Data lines
---------------

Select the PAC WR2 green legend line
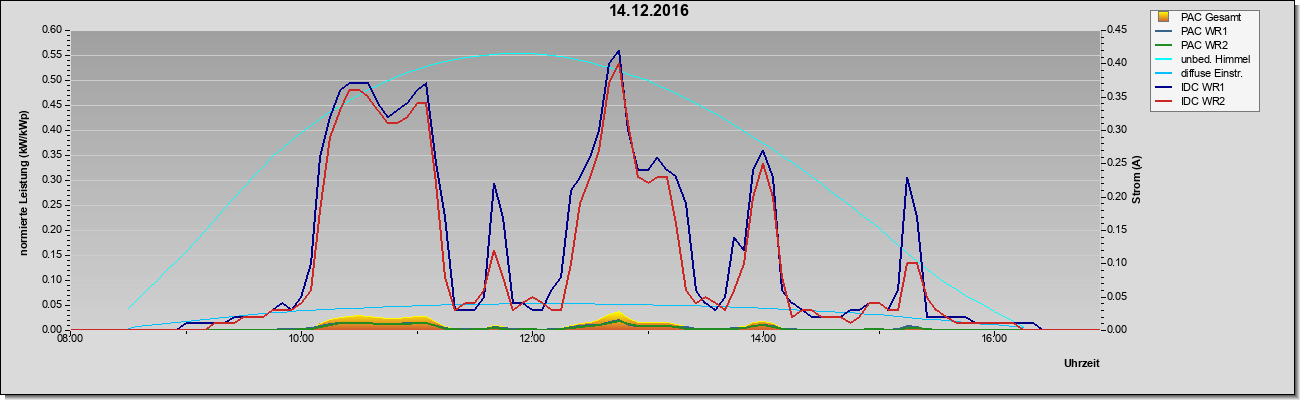1300x400 pixels. [1164, 45]
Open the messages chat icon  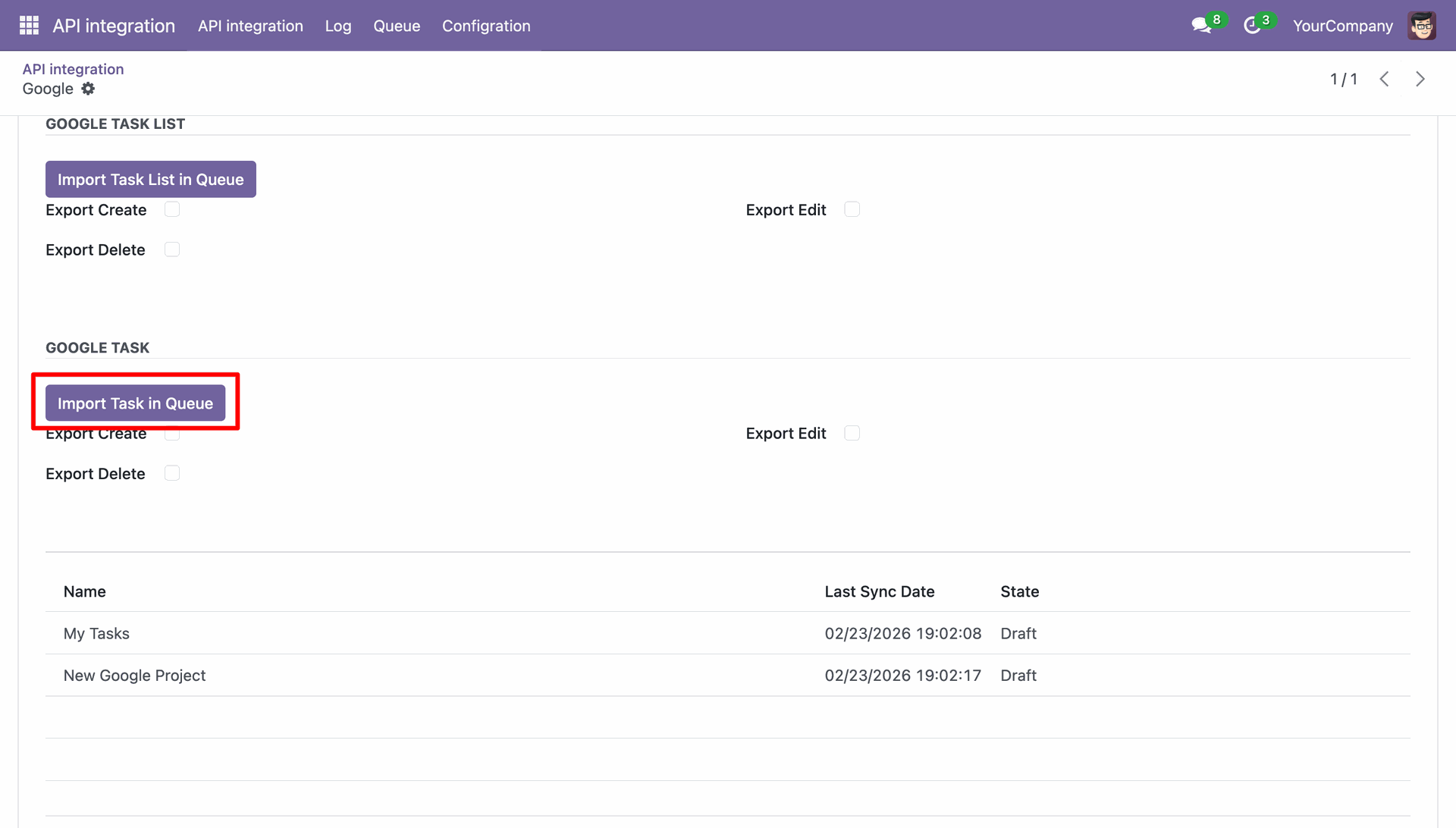tap(1201, 26)
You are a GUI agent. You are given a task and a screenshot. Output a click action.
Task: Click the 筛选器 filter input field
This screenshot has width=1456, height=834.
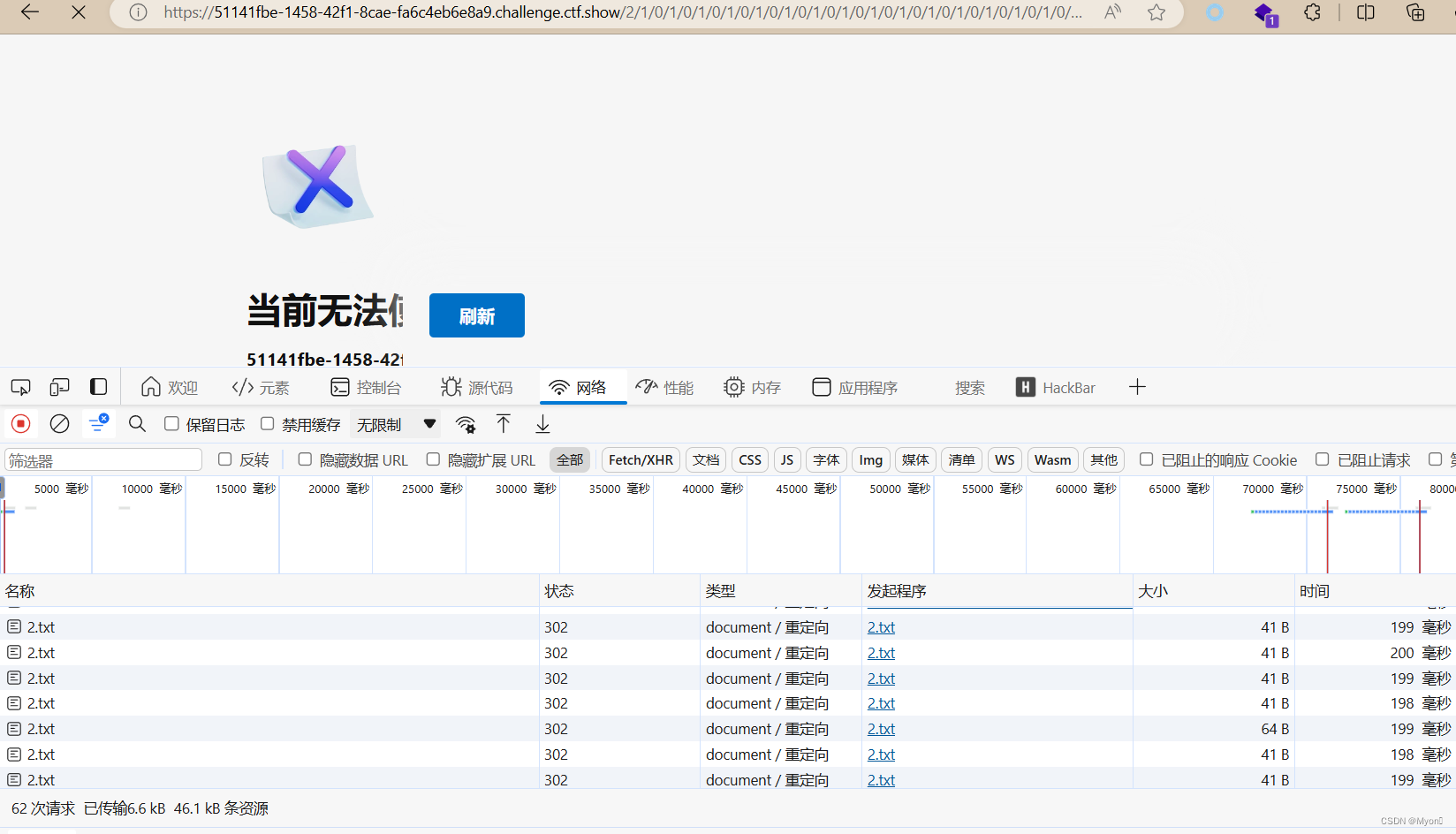(x=102, y=459)
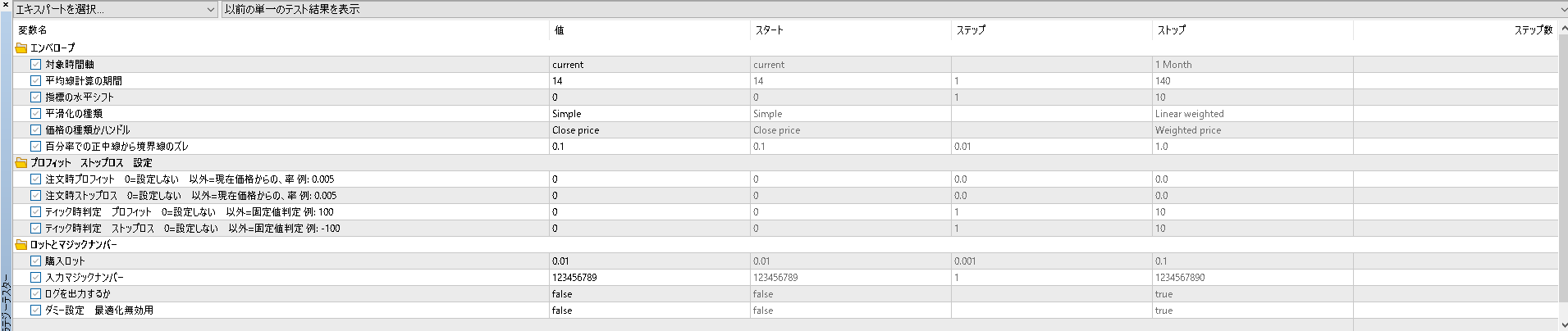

---------------

Problem to work on:
Present the lines from the one containing "You are a GUI" through the end of the material as a numbered list, skipping blank lines and leaving out the pictures.

The answer:
1. You are a GUI agent. You are given a task and a screenshot. Output a click action.
2. Task: Click the 筛选器 filter input field
3. This screenshot has width=1456, height=834.
4. (x=102, y=459)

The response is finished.